Chapter Eight
“Darcy, I hear you have been packing your bags.” Richard sank back against the sofa and gave William a playful pout. “Headed back to the country?”
“Not for a few days yet, but I believe I must go soon,” William replied. He joined Richard and Bingley in the corner of the parlor that had become their haven, far away from the big table by the front window that served as the headquarters of the ladies’ nuptial raptures.
“Because my cousins are soon for Kent, and there is nothing left for you in town?”
Bingley chortled with laughter. “Whatever do you fellows get up to in the country? My brother Hurst has a manor in Shropshire, and he never goes there at all – I have always thought it must be very dull.”
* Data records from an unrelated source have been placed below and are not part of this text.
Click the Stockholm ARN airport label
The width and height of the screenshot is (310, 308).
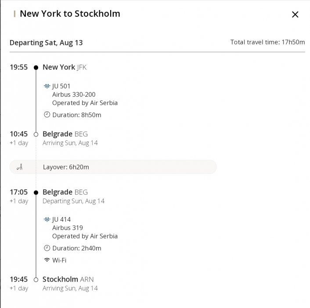click(68, 279)
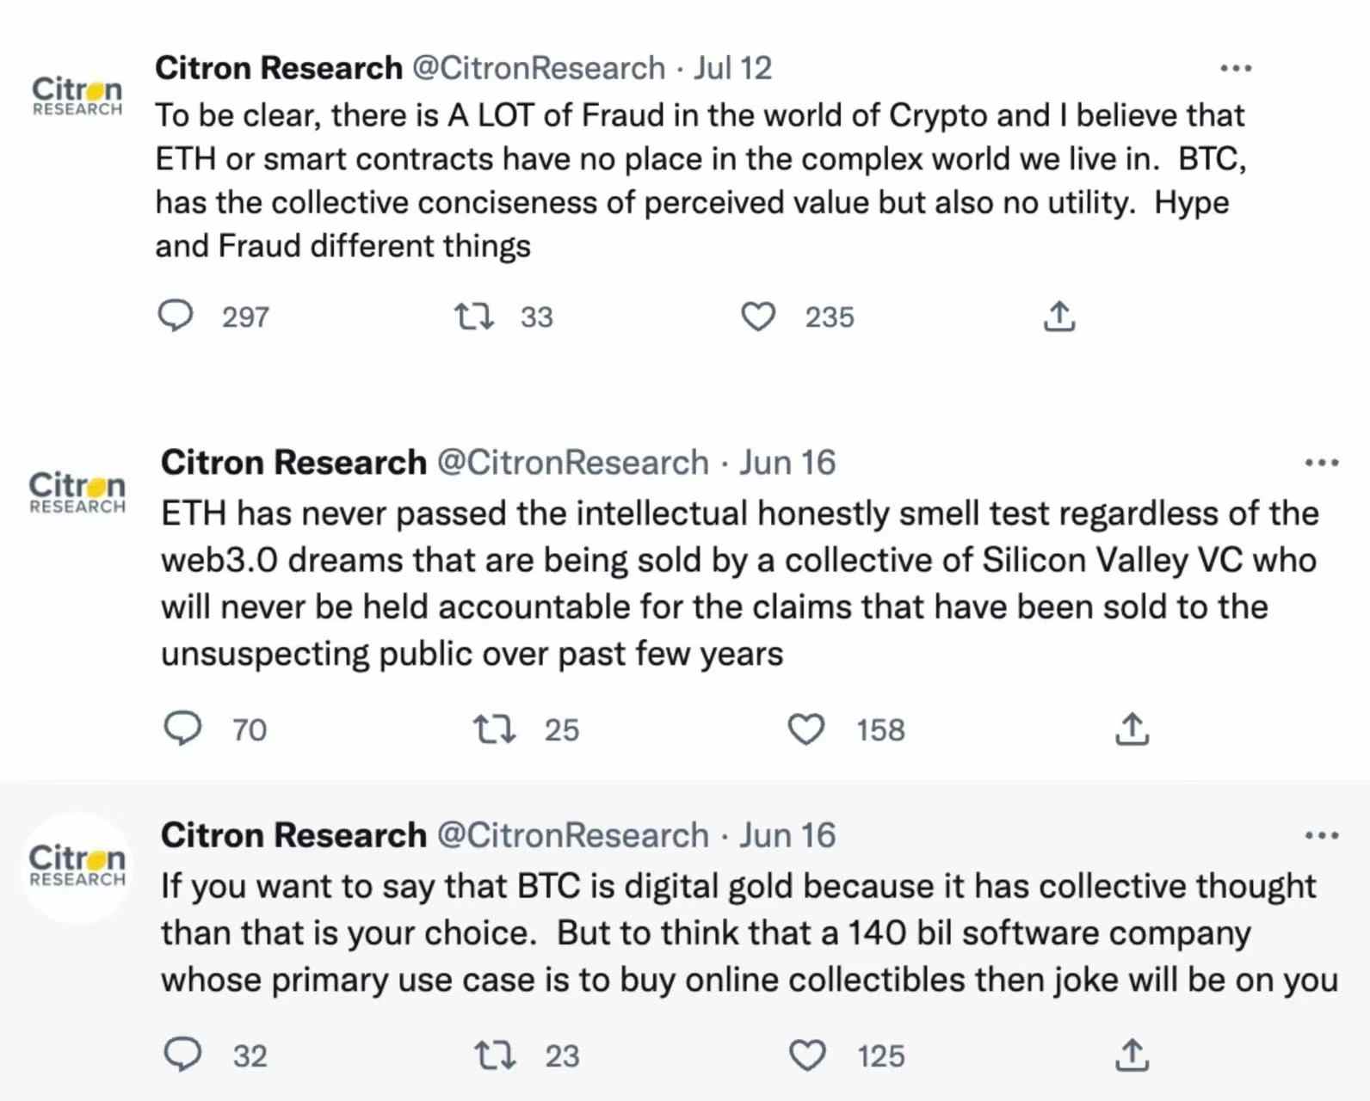1370x1101 pixels.
Task: Reply to the ETH smell test tweet
Action: point(182,729)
“Tremendously,” William said with a sigh, aching at the thought of returning to Wildewoode – of removing himself from Elizabeth’s presence. He felt as if he would never see the sun again.
“In town, one amuses oneself,” Richard told Bingley. “In the country, one amuses other people. It is excessively tedious.”
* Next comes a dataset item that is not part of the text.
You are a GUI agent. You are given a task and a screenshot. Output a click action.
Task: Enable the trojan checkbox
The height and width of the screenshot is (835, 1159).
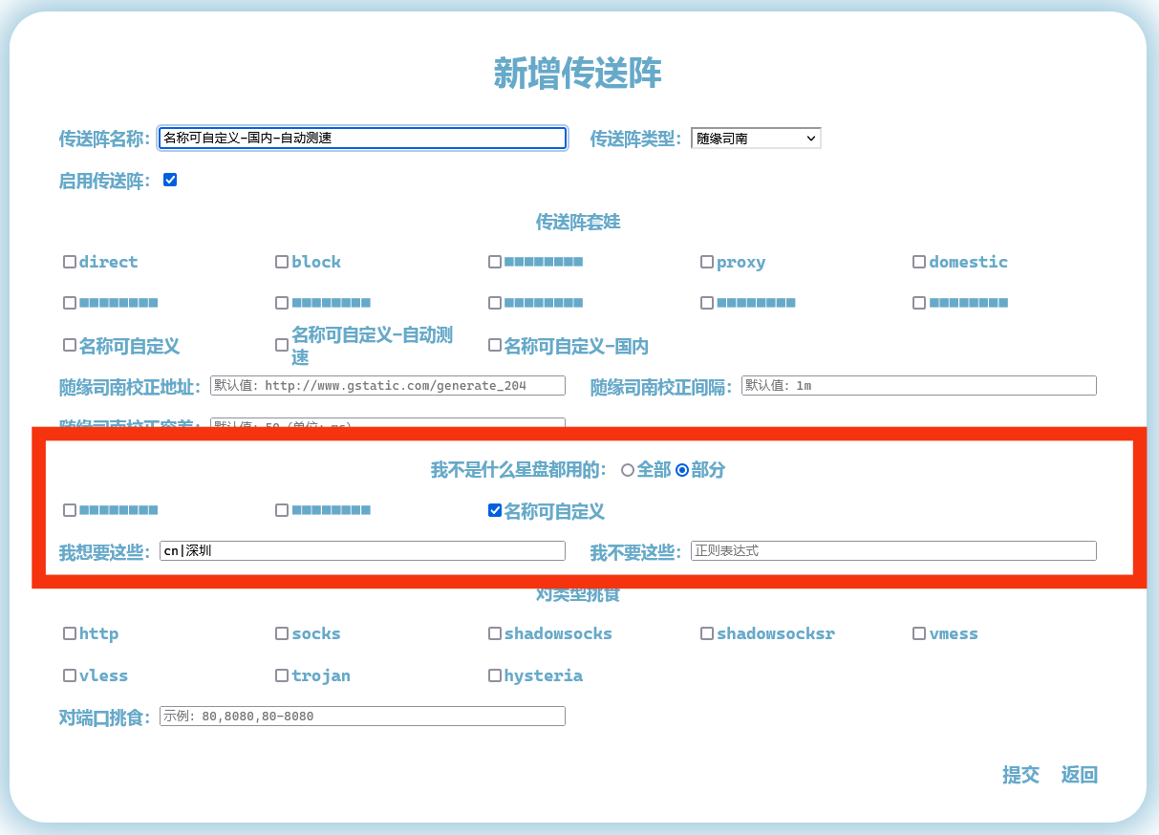pyautogui.click(x=282, y=675)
Bingley raised his brows and turned to William with a look of inquiry. “Is it any better in Surrey? Have you any interesting neighbors?”
William grimaced. There were a few families of neighboring estates who had doted on him as a boy, other children he had played with, after Sir Thomas took him in.
When Sir Thomas died, the neighboring families all turned a blind eye on Lady Grey’s cruelty and neglect, though she had never made any effort of concealing it.
He waved a hand dismissively. “Perfectly horrid, never talk to one of them.”
A maid entered the room with tea service, and after first attending to the ladies, she made her way to the gentleman, offering them a scrumptious spread of their own on the low table they were all seated around.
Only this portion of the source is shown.